Stored entries:

------------------------------------------------------------

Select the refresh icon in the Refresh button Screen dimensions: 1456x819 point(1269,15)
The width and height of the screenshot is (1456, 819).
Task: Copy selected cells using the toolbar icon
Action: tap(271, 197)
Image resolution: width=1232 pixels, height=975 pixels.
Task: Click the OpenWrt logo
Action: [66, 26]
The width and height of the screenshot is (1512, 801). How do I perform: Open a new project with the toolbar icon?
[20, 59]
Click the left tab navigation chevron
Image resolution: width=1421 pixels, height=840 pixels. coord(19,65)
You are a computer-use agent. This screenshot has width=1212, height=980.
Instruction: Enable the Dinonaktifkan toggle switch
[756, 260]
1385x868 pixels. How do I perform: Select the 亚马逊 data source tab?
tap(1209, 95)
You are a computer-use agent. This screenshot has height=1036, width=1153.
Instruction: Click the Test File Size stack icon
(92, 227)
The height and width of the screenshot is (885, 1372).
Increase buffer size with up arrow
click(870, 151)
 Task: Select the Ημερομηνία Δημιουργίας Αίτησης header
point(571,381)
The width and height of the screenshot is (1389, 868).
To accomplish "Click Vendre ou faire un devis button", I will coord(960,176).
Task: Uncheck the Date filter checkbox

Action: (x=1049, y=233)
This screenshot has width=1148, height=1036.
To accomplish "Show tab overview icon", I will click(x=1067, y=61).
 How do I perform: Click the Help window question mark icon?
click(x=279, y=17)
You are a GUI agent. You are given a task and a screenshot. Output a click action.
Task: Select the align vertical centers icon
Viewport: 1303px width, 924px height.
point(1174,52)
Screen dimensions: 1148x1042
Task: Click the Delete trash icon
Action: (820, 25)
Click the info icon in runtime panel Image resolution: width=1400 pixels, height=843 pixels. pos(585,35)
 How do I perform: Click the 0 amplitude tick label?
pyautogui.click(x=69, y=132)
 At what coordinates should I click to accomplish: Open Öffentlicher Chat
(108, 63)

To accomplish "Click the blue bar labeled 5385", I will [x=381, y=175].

------------------------------------------------------------

● **YOUR ASSIGNMENT**: Go through the records and set every one down exactly.

● **TASK RESPONSE**:
Select the refresh icon in the Refresh button Screen dimensions: 1456x819 point(1269,15)
The width and height of the screenshot is (1456, 819).
Task: Copy selected cells using the toolbar icon
Action: tap(271, 197)
Image resolution: width=1232 pixels, height=975 pixels.
Task: Click the OpenWrt logo
Action: [66, 26]
The width and height of the screenshot is (1512, 801). How do I perform: Open a new project with the toolbar icon?
[20, 59]
Click the left tab navigation chevron
Image resolution: width=1421 pixels, height=840 pixels. coord(19,65)
You are a computer-use agent. This screenshot has width=1212, height=980.
Instruction: Enable the Dinonaktifkan toggle switch
[756, 260]
1385x868 pixels. How do I perform: Select the 亚马逊 data source tab?
tap(1209, 95)
You are a computer-use agent. This screenshot has height=1036, width=1153.
Instruction: Click the Test File Size stack icon
(92, 227)
The height and width of the screenshot is (885, 1372).
Increase buffer size with up arrow
click(870, 151)
 Task: Select the Ημερομηνία Δημιουργίας Αίτησης header
point(571,381)
The width and height of the screenshot is (1389, 868).
To accomplish "Click Vendre ou faire un devis button", I will coord(960,176).
Task: Uncheck the Date filter checkbox

Action: (x=1049, y=233)
This screenshot has width=1148, height=1036.
To accomplish "Show tab overview icon", I will click(x=1067, y=61).
 How do I perform: Click the Help window question mark icon?
click(x=279, y=17)
You are a GUI agent. You are given a task and a screenshot. Output a click action.
Task: Select the align vertical centers icon
Viewport: 1303px width, 924px height.
point(1174,52)
Screen dimensions: 1148x1042
Task: Click the Delete trash icon
Action: (820, 25)
Click the info icon in runtime panel Image resolution: width=1400 pixels, height=843 pixels. pos(585,35)
 How do I perform: Click the 0 amplitude tick label?
pyautogui.click(x=69, y=132)
 At what coordinates should I click to accomplish: Open Öffentlicher Chat
(108, 63)

To accomplish "Click the blue bar labeled 5385", I will [x=381, y=175].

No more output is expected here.